La situazione descritta sembra dunque complessivamente penalizzare la concorrenza
del mercato bancario, già mortificata dai consistenti limiti
imposti dalla regolamentazione che mira a mantenere la stabilità
finanziaria ed evitare pericolosi dissesti del sistema economico nel suo
insieme.
Esiste tuttavia una via d’uscita che potrebbe soddisfare esigenze
diverse e che è già stata adottata con parziale successo in altri
mercati: eliminare gli ostacoli alla mobilità dei consumatori.

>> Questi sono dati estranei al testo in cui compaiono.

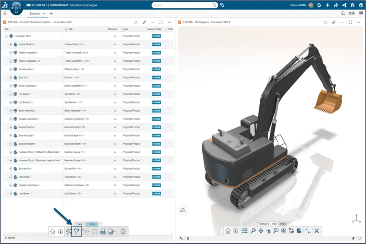
Task: Click into the top Search field
Action: coord(183,5)
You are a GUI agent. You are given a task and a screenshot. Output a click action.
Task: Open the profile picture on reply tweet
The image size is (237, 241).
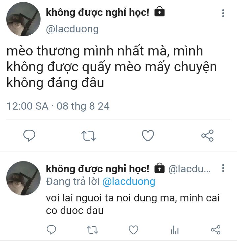point(23,178)
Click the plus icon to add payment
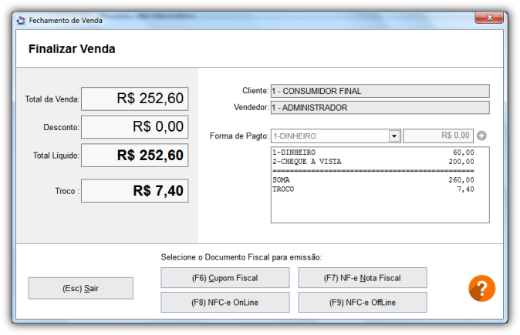This screenshot has width=520, height=335. (482, 136)
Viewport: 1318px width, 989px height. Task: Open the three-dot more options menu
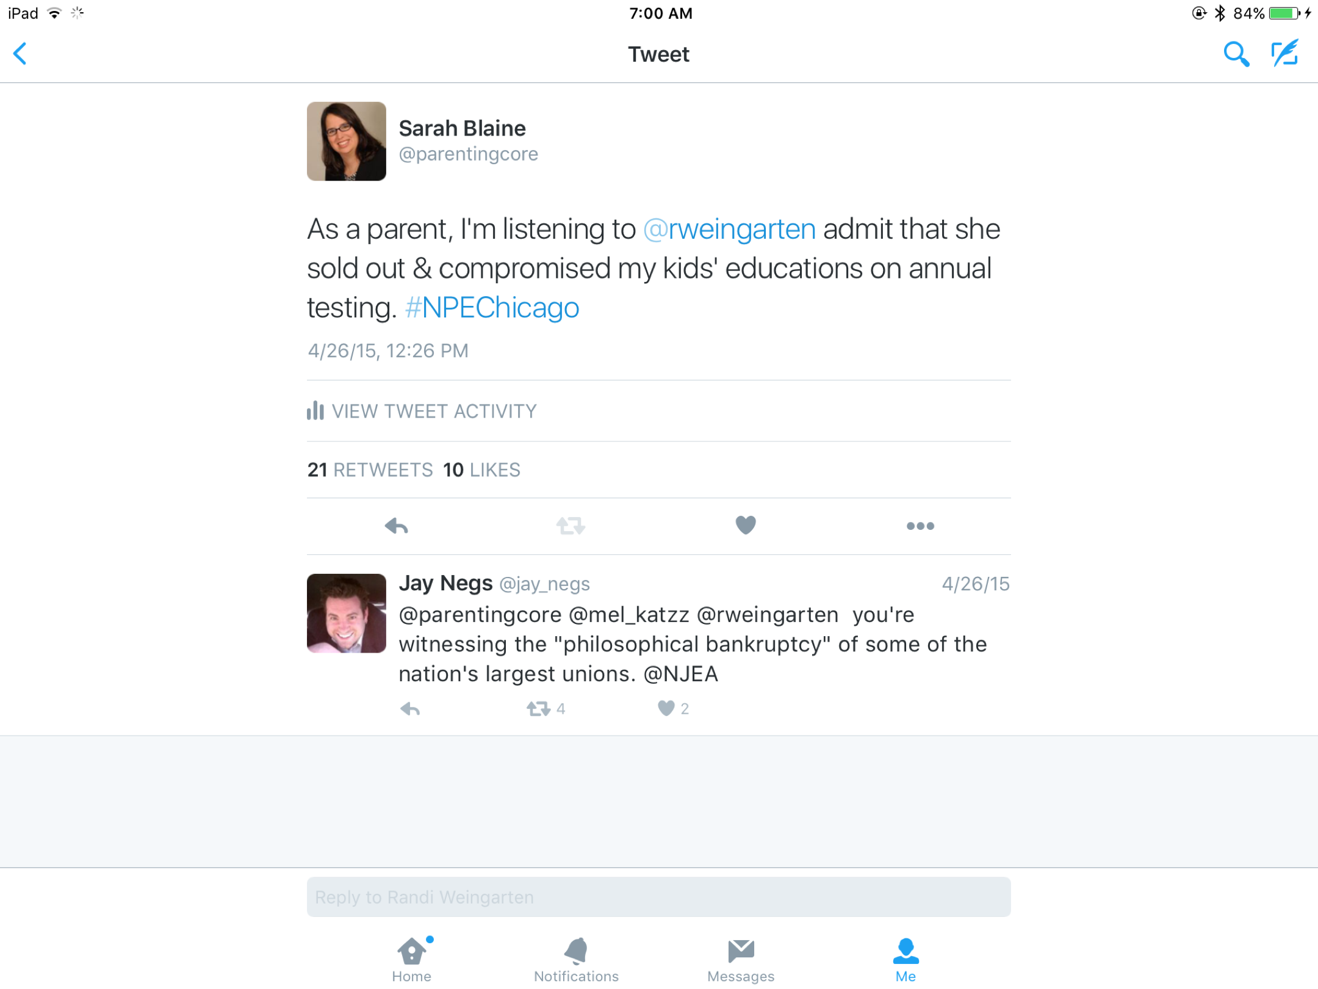click(920, 526)
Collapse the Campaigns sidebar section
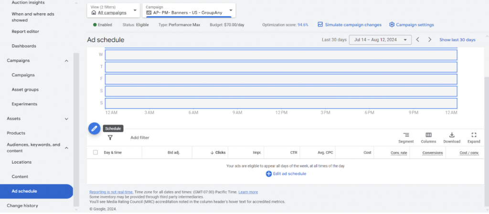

Ciò è quanto avvenuto ad esempio nel settore telefonico mobile con la
portabilità del numero tra operatori diversi o nel settore assicurativo
con la portabilità del certificato di rischio. Queste soluzioni hanno di
fatto “liberato” i consumatori dalla dipendenza da un’unica impresa
e li hanno trasformati nei protagonisti dei mercati,
promotori più o meno consapevoli della concorrenza. Una soluzione analoga
parrebbe auspicabile anche nel settore bancario.
Di fronte alla nuova sfida, però, non appare ancora totalmente risolto il
conflitto istituzionale che vede contrapposte Banca
d’Italia da un lato e Agcm dall’altro. Anche in questo caso infatti
non è ben chiaro a chi spetta l’ultima parola in materia di assetto del
settore e di concorrenza. Questo nodo, ancora una volta, rischia di
complicare le scelte e, magari, di danneggiare soluzioni efficienti.

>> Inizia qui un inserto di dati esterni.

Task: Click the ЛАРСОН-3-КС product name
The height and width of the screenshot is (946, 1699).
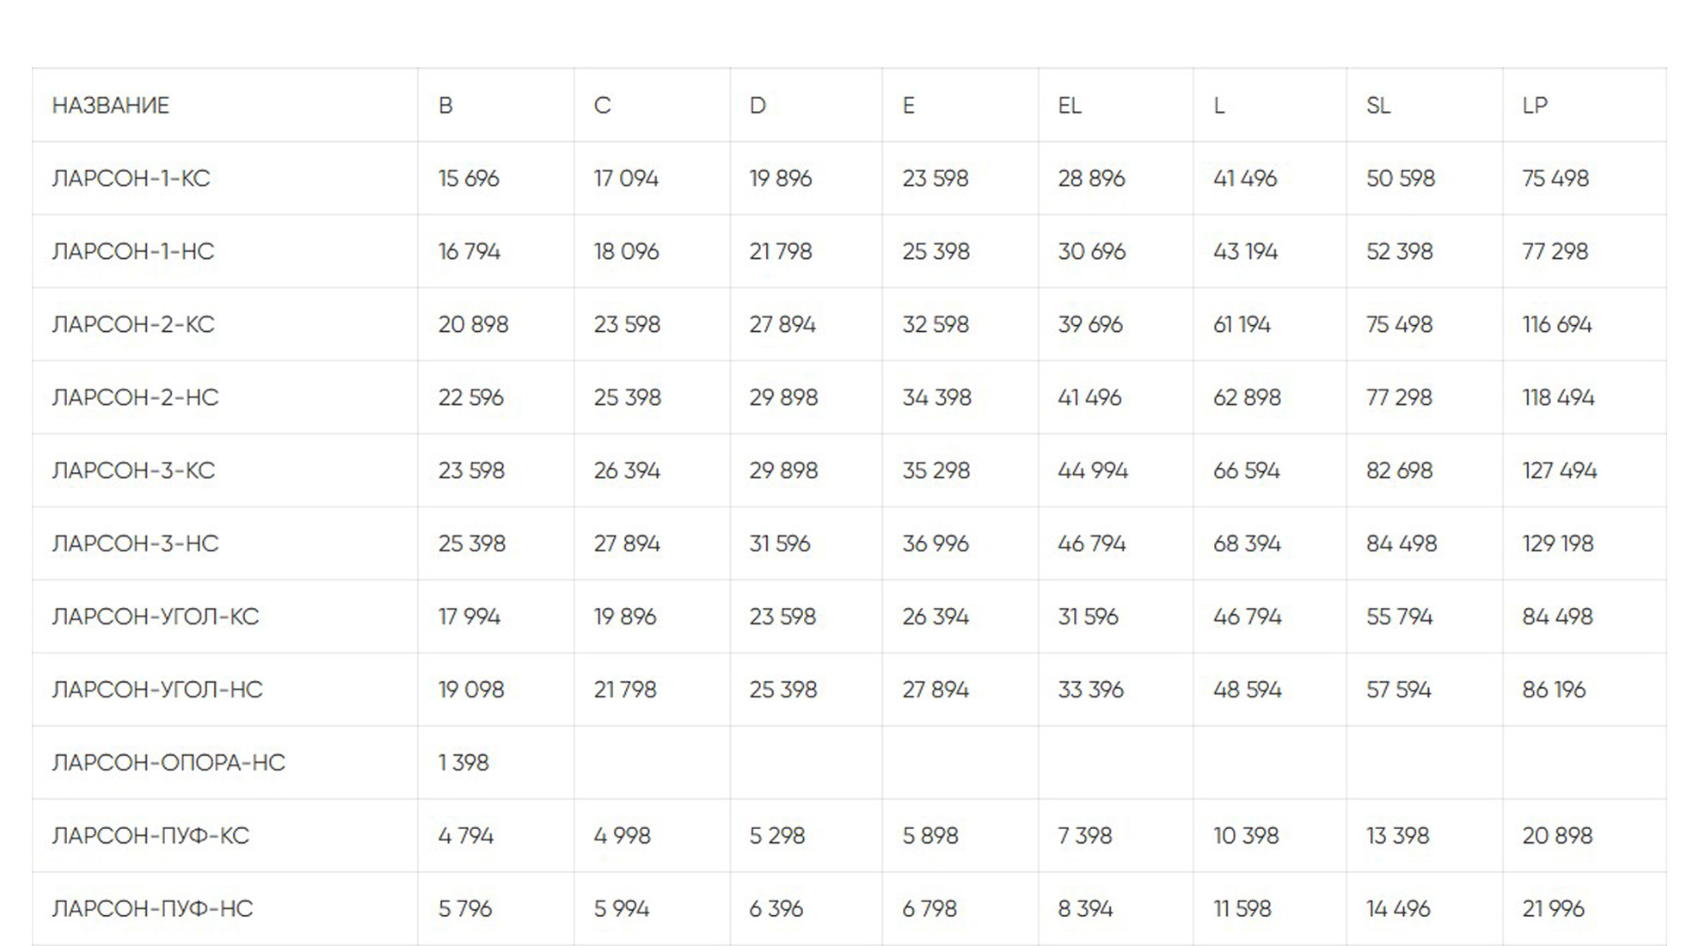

(1) Apertura indagine conoscitiva n. 13771, 16/11/2004,
Bollettino n. 47/2004, scaricabile da www.agcm.it
(2) Vedi Sharpe, S. A. (1997), “The Effect of
Consumer on Prices: A Theory and its Aplication to the Bank Deposit
Market”, in Review of Industrial Organisation, vol. 12, n. 1, pp. 79-94;
Kiser, E.K. (2002), “Predicting Household Switching Behavior and
Switching Costs at Depository Institutions”, in Review of Industrial
Organisation, vol. 20, n. 4, pp. 349-365.
(3) Klim M., Kliger D. e Vale B. (2001), “Estimating
Switching Costs: the Case of Banking”, Journal of Financial
Intermediation, 12, pp. 25-56.
(4) Shy, O. (2001), The Economics of Network
Industries, Cambridge University Press.